Part 1 of my investigation of LeftHand's claim to save money, given its less than stellar 35% usable from raw disk space, generated a number of interesting replies from HP. One is worthy of more analysis, but as it's a bit big for a comment, I've taken the liberty of extracting John Spier's reply to me. John was the former CTO of LeftHand Networks prior to its acquisition by HP.
There's a lack of information on how LeftHand does its stuff publicly available, so I've had to do a little"reading between the lines" and work from first principles. If I've got any of this wrong, please let me know, and I'll correct it. I've added a running commentary to John's comment; my apologies for breaking it up, but it's all here (in blue for clarity).

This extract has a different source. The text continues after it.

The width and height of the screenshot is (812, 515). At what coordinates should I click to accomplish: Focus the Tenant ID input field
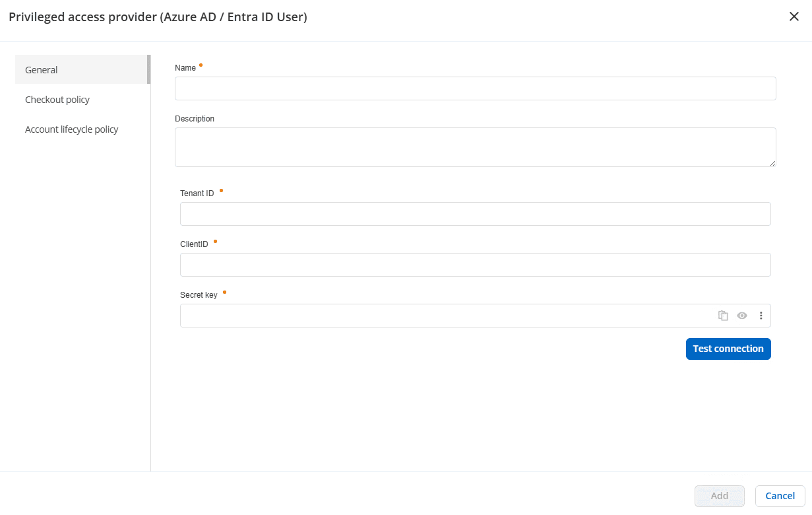tap(475, 214)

When using Network RAID 2 it protects you from multiple disk faults, complete array faults and site faults with auto failover and failback. NetApp can’t deliver this level of HA with auto failover and failback. Features like MetroCLuster give you data protection, but not HA, and at a lower capacity utilization than LeftHand. Can SnapMirror or MetroCluster automatically fail back, incrementally rebuild the primary site, while maintaining application state and data integrity – i.e. RPO=0 and 100% uptime? I didn’t think so.
Then you'd be wrong; that's exactly what MetroCluster is about. Except the auto failback; that's just adding a disaster on top of a disaster. But I digress, and that's the subject for another post.

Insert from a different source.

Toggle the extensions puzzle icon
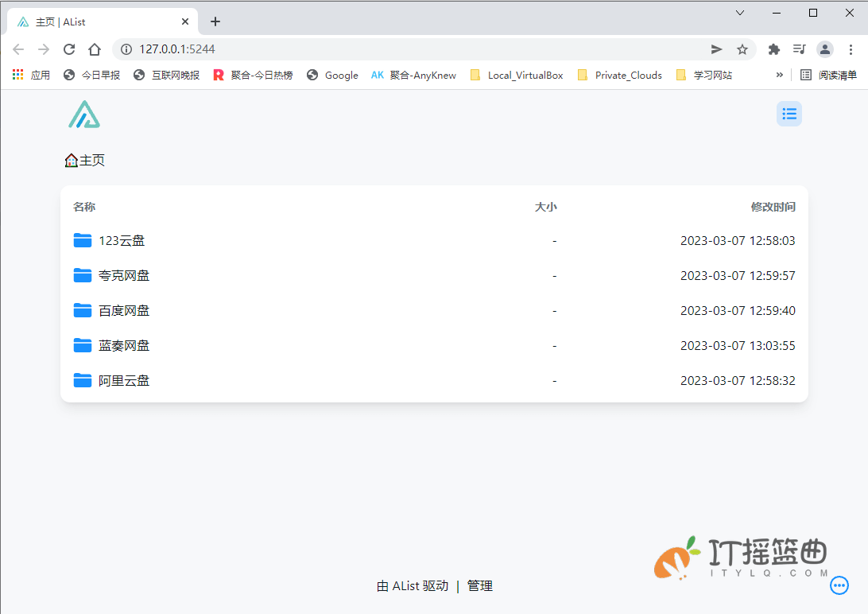Screen dimensions: 868x614 [x=773, y=49]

It's worth pointing out before I analyse this claim that I originally thought that LeftHand had come up with a new paradigm with its network RAID; that it provided both data protection and high availability built on commodity tin. I was wrong; if it was that easy, we'd have done it. But NetApp's 15 years experience in doing this stuff has taught us otherwise.

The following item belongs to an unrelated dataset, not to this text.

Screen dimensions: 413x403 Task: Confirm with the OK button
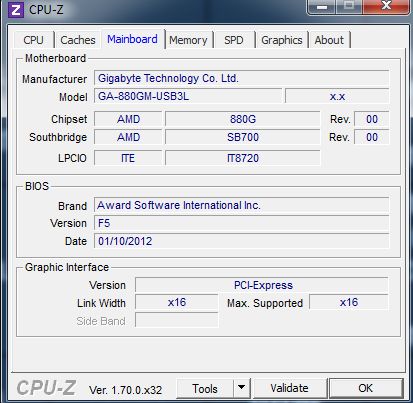pyautogui.click(x=366, y=388)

First, I need to explain what a NetApp cluster is all about; then we can compare and contrast, and ask some questions.
NetApp Data Protection and HA
NetApp uses NVRAM (non volatile RAM) and transaction logging to capture writes to disk. All writes are acknowledged before they get to disk, but only after they've been logged. This means that when a single controller (non-HA) fails, the data we said to the server or client that we wrote, but stored in NVRAM, is replayed to the disks when the system comes back up. That way, we guarantee what we promised when we said we'd written the data. The data is both consistent and durable.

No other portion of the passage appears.